%%
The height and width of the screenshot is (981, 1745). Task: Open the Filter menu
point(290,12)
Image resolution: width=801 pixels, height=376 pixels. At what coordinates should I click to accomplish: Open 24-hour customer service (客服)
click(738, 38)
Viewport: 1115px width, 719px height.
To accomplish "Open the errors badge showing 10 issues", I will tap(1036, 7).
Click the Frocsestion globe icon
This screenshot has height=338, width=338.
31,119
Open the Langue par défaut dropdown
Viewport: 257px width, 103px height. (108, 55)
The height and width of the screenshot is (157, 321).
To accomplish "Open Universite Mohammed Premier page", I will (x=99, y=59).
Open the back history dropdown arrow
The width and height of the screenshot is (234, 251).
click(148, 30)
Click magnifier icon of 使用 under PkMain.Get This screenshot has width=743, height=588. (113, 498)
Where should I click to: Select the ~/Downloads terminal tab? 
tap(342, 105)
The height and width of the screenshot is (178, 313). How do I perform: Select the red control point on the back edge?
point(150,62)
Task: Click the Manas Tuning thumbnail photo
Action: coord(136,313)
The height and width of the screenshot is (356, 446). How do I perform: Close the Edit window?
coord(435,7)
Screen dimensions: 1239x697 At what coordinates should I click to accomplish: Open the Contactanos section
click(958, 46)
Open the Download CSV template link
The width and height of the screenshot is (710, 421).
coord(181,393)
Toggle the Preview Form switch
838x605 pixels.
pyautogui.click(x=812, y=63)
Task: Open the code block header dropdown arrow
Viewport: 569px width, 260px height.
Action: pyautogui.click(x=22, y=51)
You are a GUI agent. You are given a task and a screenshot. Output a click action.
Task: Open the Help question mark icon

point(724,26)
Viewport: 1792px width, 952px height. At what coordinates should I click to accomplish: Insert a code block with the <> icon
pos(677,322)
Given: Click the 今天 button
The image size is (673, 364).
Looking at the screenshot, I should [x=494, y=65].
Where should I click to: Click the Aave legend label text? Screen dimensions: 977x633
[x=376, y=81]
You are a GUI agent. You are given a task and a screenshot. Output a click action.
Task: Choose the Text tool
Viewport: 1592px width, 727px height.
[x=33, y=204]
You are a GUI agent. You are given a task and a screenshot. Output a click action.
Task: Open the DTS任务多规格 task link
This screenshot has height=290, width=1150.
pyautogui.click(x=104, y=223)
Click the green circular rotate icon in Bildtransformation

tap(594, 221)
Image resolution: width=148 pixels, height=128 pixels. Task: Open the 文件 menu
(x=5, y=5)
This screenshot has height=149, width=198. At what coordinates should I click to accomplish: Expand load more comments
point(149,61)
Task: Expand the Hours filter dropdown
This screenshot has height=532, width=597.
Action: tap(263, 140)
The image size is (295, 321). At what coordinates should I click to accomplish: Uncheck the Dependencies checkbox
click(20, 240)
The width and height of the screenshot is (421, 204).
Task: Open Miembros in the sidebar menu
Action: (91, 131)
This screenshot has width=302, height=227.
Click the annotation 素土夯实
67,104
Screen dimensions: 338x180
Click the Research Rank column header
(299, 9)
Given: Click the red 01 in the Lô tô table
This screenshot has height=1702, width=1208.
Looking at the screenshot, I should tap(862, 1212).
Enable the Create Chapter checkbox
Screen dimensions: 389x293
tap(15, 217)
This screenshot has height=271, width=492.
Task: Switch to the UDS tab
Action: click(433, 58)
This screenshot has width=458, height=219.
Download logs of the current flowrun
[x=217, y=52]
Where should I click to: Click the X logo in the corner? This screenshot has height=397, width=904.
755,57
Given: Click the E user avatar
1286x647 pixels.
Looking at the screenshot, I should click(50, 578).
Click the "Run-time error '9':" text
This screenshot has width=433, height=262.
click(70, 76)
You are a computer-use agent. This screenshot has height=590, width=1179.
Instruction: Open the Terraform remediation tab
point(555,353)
%%
PROBLEM TO SOLVE »
Extract all the material, leaving every line as it is.

WRITTEN ANSWER »
The height and width of the screenshot is (981, 1745). Task: Open the Filter menu
point(290,12)
Image resolution: width=801 pixels, height=376 pixels. At what coordinates should I click to accomplish: Open 24-hour customer service (客服)
click(738, 38)
Viewport: 1115px width, 719px height.
To accomplish "Open the errors badge showing 10 issues", I will tap(1036, 7).
Click the Frocsestion globe icon
This screenshot has height=338, width=338.
31,119
Open the Langue par défaut dropdown
Viewport: 257px width, 103px height. (108, 55)
The height and width of the screenshot is (157, 321).
To accomplish "Open Universite Mohammed Premier page", I will (x=99, y=59).
Open the back history dropdown arrow
The width and height of the screenshot is (234, 251).
click(148, 30)
Click magnifier icon of 使用 under PkMain.Get This screenshot has width=743, height=588. (113, 498)
Where should I click to: Select the ~/Downloads terminal tab? 
tap(342, 105)
The height and width of the screenshot is (178, 313). How do I perform: Select the red control point on the back edge?
point(150,62)
Task: Click the Manas Tuning thumbnail photo
Action: coord(136,313)
The height and width of the screenshot is (356, 446). How do I perform: Close the Edit window?
coord(435,7)
Screen dimensions: 1239x697 At what coordinates should I click to accomplish: Open the Contactanos section
click(958, 46)
Open the Download CSV template link
The width and height of the screenshot is (710, 421).
coord(181,393)
Toggle the Preview Form switch
838x605 pixels.
pyautogui.click(x=812, y=63)
Task: Open the code block header dropdown arrow
Viewport: 569px width, 260px height.
Action: pyautogui.click(x=22, y=51)
You are a GUI agent. You are given a task and a screenshot. Output a click action.
Task: Open the Help question mark icon

point(724,26)
Viewport: 1792px width, 952px height. At what coordinates should I click to accomplish: Insert a code block with the <> icon
pos(677,322)
Given: Click the 今天 button
The image size is (673, 364).
Looking at the screenshot, I should [x=494, y=65].
Where should I click to: Click the Aave legend label text? Screen dimensions: 977x633
[x=376, y=81]
You are a GUI agent. You are given a task and a screenshot. Output a click action.
Task: Choose the Text tool
Viewport: 1592px width, 727px height.
[x=33, y=204]
You are a GUI agent. You are given a task and a screenshot. Output a click action.
Task: Open the DTS任务多规格 task link
This screenshot has height=290, width=1150.
pyautogui.click(x=104, y=223)
Click the green circular rotate icon in Bildtransformation

tap(594, 221)
Image resolution: width=148 pixels, height=128 pixels. Task: Open the 文件 menu
(x=5, y=5)
This screenshot has height=149, width=198. At what coordinates should I click to accomplish: Expand load more comments
point(149,61)
Task: Expand the Hours filter dropdown
This screenshot has height=532, width=597.
Action: tap(263, 140)
The image size is (295, 321). At what coordinates should I click to accomplish: Uncheck the Dependencies checkbox
click(20, 240)
The width and height of the screenshot is (421, 204).
Task: Open Miembros in the sidebar menu
Action: (91, 131)
This screenshot has width=302, height=227.
Click the annotation 素土夯实
67,104
Screen dimensions: 338x180
Click the Research Rank column header
(299, 9)
Given: Click the red 01 in the Lô tô table
This screenshot has height=1702, width=1208.
Looking at the screenshot, I should tap(862, 1212).
Enable the Create Chapter checkbox
Screen dimensions: 389x293
tap(15, 217)
This screenshot has height=271, width=492.
Task: Switch to the UDS tab
Action: click(433, 58)
This screenshot has width=458, height=219.
Download logs of the current flowrun
[x=217, y=52]
Where should I click to: Click the X logo in the corner? This screenshot has height=397, width=904.
755,57
Given: Click the E user avatar
1286x647 pixels.
Looking at the screenshot, I should click(50, 578).
Click the "Run-time error '9':" text
This screenshot has width=433, height=262.
click(70, 76)
You are a computer-use agent. This screenshot has height=590, width=1179.
Instruction: Open the Terraform remediation tab
point(555,353)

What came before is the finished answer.